● **你的任务**
**a.** 原始文档中，high-availability.storageDir 被配置成了哪个路径？
**b.** 请列出原始文档配置文件里所有以 high-availability 开头的配置项名称。

● **原始文档**

大家好:
我在使用1.6.2的时候遇到一个问题,flink1.6.2,hadoop-2.7.6,Flink on
YARN环境,flink配置了HA,配置文件内容如下:
jobmanager.execution.failover-strategy: individual
state.backend: filesystem
state.backend.fs.checkpointdir: hdfs:///flink/checkpoints
high-availability: zookeeper
high-availability.zookeeper.quorum:
172.23.71.133:2181,172.23.71.135:2181,172.23.71.136:2181
high-availability.storageDir: hdfs:///flink/recovery
high-availability.zookeeper.path.root: /flink
yarn.application-attempts: 10
yarn.reallocate-failed: true
yarn.maximum-failed-containers: 10
main函数中的主要逻辑:
DataSource dataSource = new DataSource(args);
DataStream<Message> messageStream = env.addSource(dataSource);
messageStream.map(new FlowMapper()).keyBy(0).flatMap(new
FilterflowMapper()).addSink(new RedisSink());
env.execute();
其中FlatMap中使用了 MapState<String,Integer> mapState;
报错信息:
Starting execution of program
org.apache.flink.client.program.ProgramInvocationException: Could not retrieve
the execution result. (JobID: 246bb8240a70ce17683285bf87ba20a2)
at
org.apache.flink.client.program.rest.RestClusterClient.submitJob(RestClusterClient.java:261)
at
org.apache.flink.client.program.ClusterClient.run(ClusterClient.java:486)
at
org.apache.flink.streaming.api.environment.StreamContextEnvironment.execute(StreamContextEnvironment.java:66)
at
org.apache.flink.streaming.api.environment.StreamExecutionEnvironment.execute(StreamExecutionEnvironment.java:1511)
at com.jd.ma.flink.TestMain.main(TestMain.java:39)
at sun.reflect.NativeMethodAccessorImpl.invoke0(Native Method)
at
sun.reflect.NativeMethodAccessorImpl.invoke(NativeMethodAccessorImpl.java:62)

● **所给信息**
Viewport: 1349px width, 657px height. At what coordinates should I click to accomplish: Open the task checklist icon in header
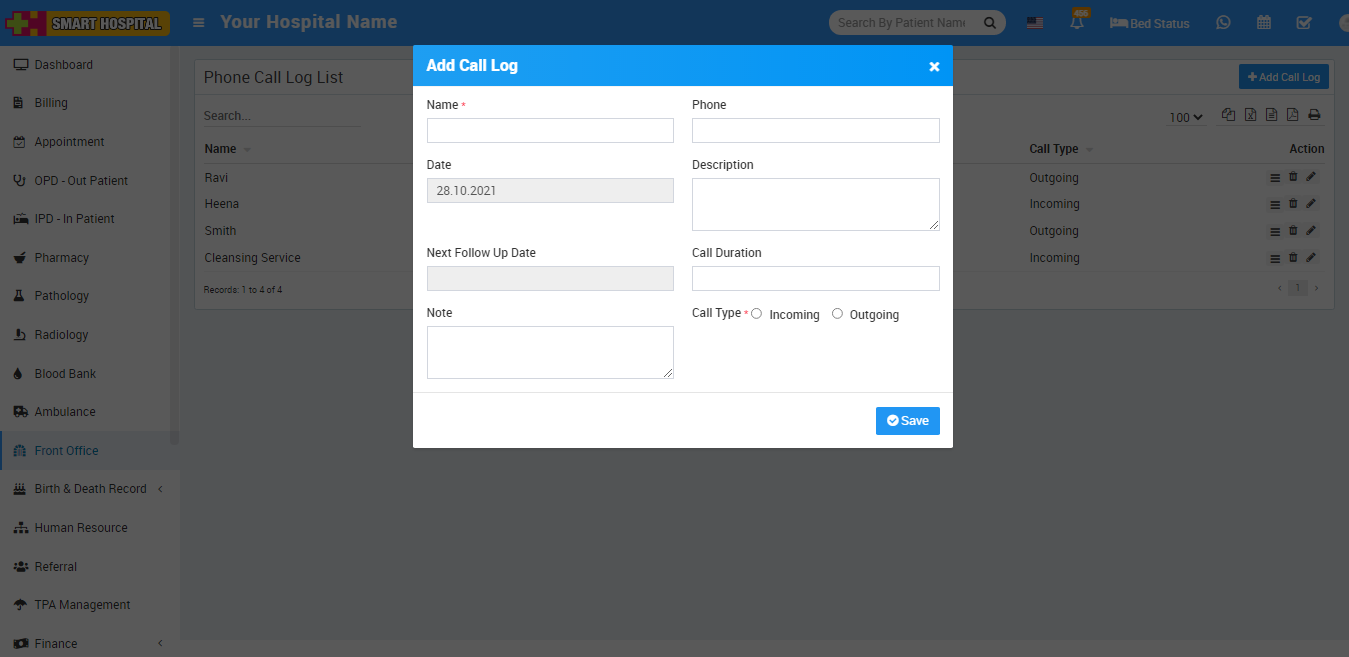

● **答案列表**
**a.** hdfs:///flink/recovery

**b.** high-availability、high-availability.zookeeper.quorum、high-availability.storageDir、high-availability.zookeeper.path.root